Tuesday, February 14, 2012

Looking Back: The Gasol Family

Given that the 2012 NBA All Star Game falls on the same night as the Academy Awards, I'm not sure how much of it I'll watch this year.  As I've covered here on Caught Looking before, the NBA All Star weekend can be a ton of fun in person - there's a great energy throughout the host city that I find hard to replicate on TV.  One story I will be interested in following from this year's game, though, is how Memphis forward Marc Gasol will do in his first All Star appearance.  With older brother and Lakers forward Pau not invited to the game this season, Marc's selection to the Western Conference All Stars was undoubtedly bittersweet for the Gasol family.

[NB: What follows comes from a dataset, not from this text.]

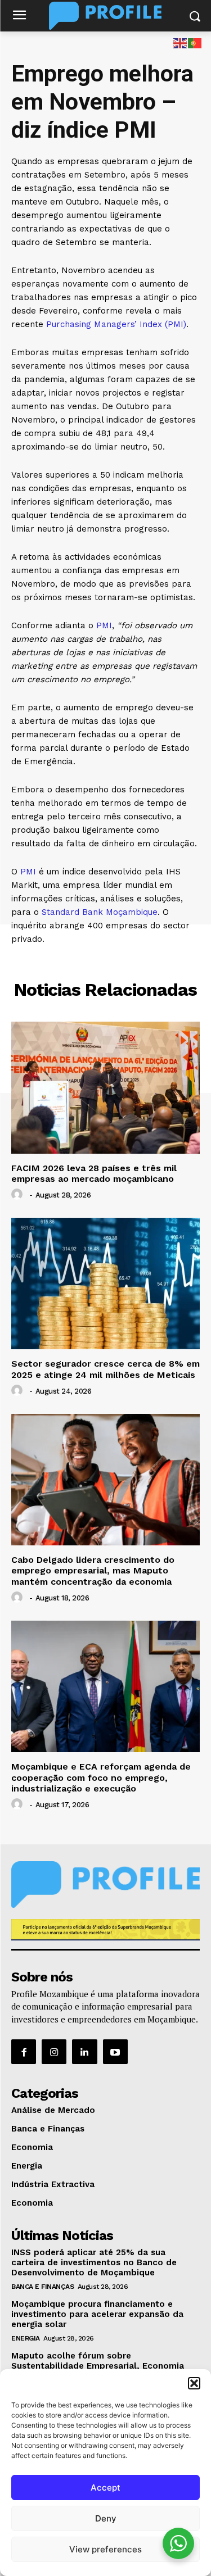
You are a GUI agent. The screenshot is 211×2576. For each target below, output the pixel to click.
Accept (105, 2487)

How do I know this, you ask?  I attended my first NBA All Star weekend in 2009 in Phoenix, less than a year after I started working at the NBA offices in New York.  Being that I had no real reason to be at the All Star game, I was assigned a job with the Transportation team, tasked with making sure the All Stars and their families got where they needed to go throughout the weekend.  I spent a day and a half at the Phoenix airport getting escorted through TSA security, meeting players and their family members at their gates, and escorting them to baggage claim and on to cars and limos waiting for them curbside.  I met a number of NBA players including Brook Lopez, Wilson Chandler and Nate Robinson that weekend, and also helped a hopelessly lost Luis Scola - whom I recognized from afar as he wandered aimlessly through the airport corridors - find teammate Aaron Brooks at one point. The clear highlight of the Transportation group assignment, however, was getting to meet Pau and Marc Gasol's parents.

Maybe next season Pau and Marc Gasol will be All Star teammates.

Every parent loves to watch his or her children play sports.  I always assumed, however, that the novelty of seeing your kid succeed on the basketball court wears off at some point, and the pride you have for their accomplishments diminishes over time.  Not for the Gasol family - when I met the middle-aged parents of Pau and Marc, they were so proud to have both of their basketball-playing sons participating in All Star weekend (Pau as a Western Conference All Star, Marc as a participant in the Rookie Challenge game) that they literally couldn't stop talking about it.  The Gasols told me all about how much the weekend meant to them, and how they still couldn't get over how much their lives had changes over the past decade.  It wasn't long before that the Gasols were living in Spain - now, they had moved permanently to Memphis, where Marc played and where Pau started his career (the two were actually traded for each other when the Lakers acquired the older brother).

Most of All Star weekend is about glitz, glamour and hype.  Meeting the Gasol family in 2009, however, reminded me that most NBA players, and most athletes in general, were at one time normal kids growing up in average families.  Many parents make tremendous sacrifices for their children, and the Gasols are no different.  Fortunately for them, their journey from Spain to Memphis has turned out extremely well - as they told me, the Gasols are very happy with their new life in the Southeast U.S., and spend as much of their time as possible watching both of their sons (hometown Marc in particular) play the sport that they love.  More than anything else I've ever experienced at an NBA All Star weekend (I've been to three - Phoenix, Dallas and Los Angeles - and counting), my chat with Pau and Marc Gasol's parents will be the thing I hope to always remember.